What is Authorised Capital?
Authorised capital, also known as registered capital or nominal capital is the maximum amount of share capital a company is allowed to issue to shareholders as per its Memorandum of Association (MoA).
It serves as an upper limit on the number of shares a company can issue to ensure structured ownership and financial stability.
Purpose of Authorised Capital
- Regulates Share Issue – Prevents over issue of shares which can dilute ownership and control.
- Maintains Profit Distribution Balance – Ensures fair profit distribution without sudden dilution of shares.

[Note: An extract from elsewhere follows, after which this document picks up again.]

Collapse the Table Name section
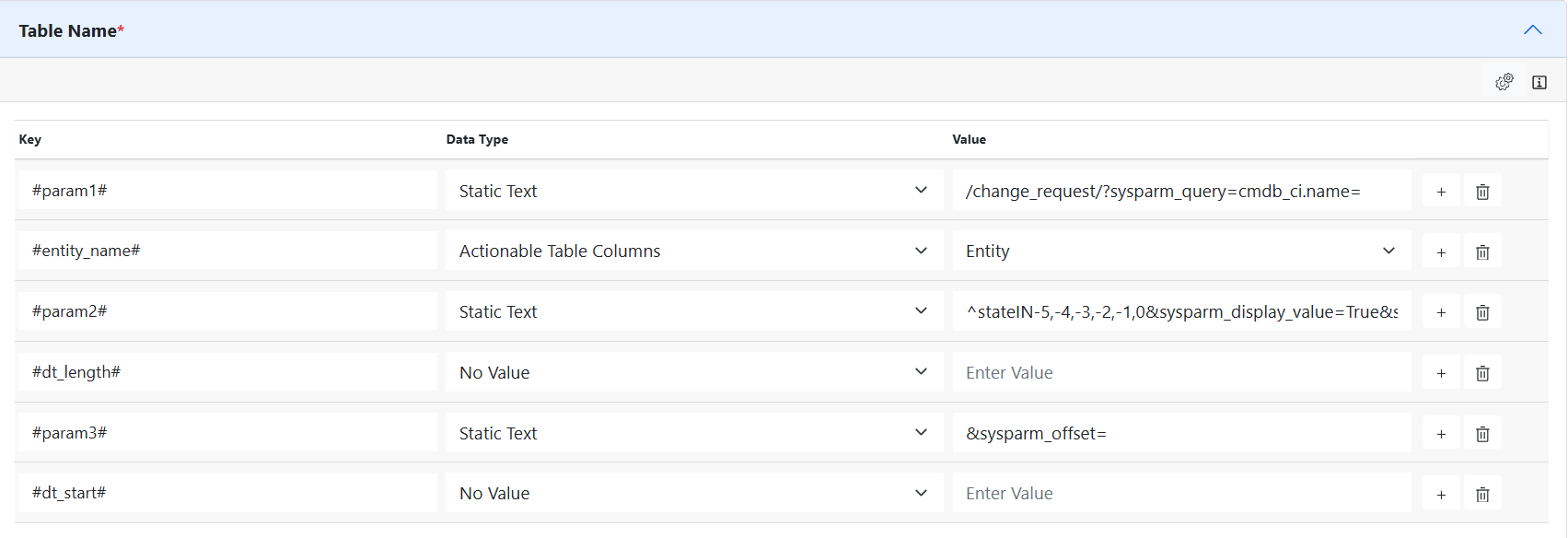The width and height of the screenshot is (1568, 538). click(1532, 30)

- To Have Future Fund – Companies keep a portion of authorised capital unissued to raise funds when needed.
Difference Between Authorised Capital and Paid-up Capital
Authorised capital is the maximum capital a company is allowed to issue, as mentioned in its Memorandum of Association. It can only be increased with shareholder approval and legal procedures, including filing with the Registrar of Companies (ROC).
Paid-up capital, on the other hand, is the actual capital raised by issuing shares to shareholders. It is either equal to or less than the authorised capital and is reflected in the company's balance sheet. Unlike authorised capital, paid-up capital does not require prior approval for changes but must be reported to the ROC.
Key Takeaways
- Faster Capital Increase – Some governments have made it easier to increase authorized capital for business growth.
- Digital ROC Filing – Online systems have made it easier to modify authorized capital without paperwork.
- Startups and MSME Trends – Many startups are registering with lower paid-up capital and higher authorized capital for future growth.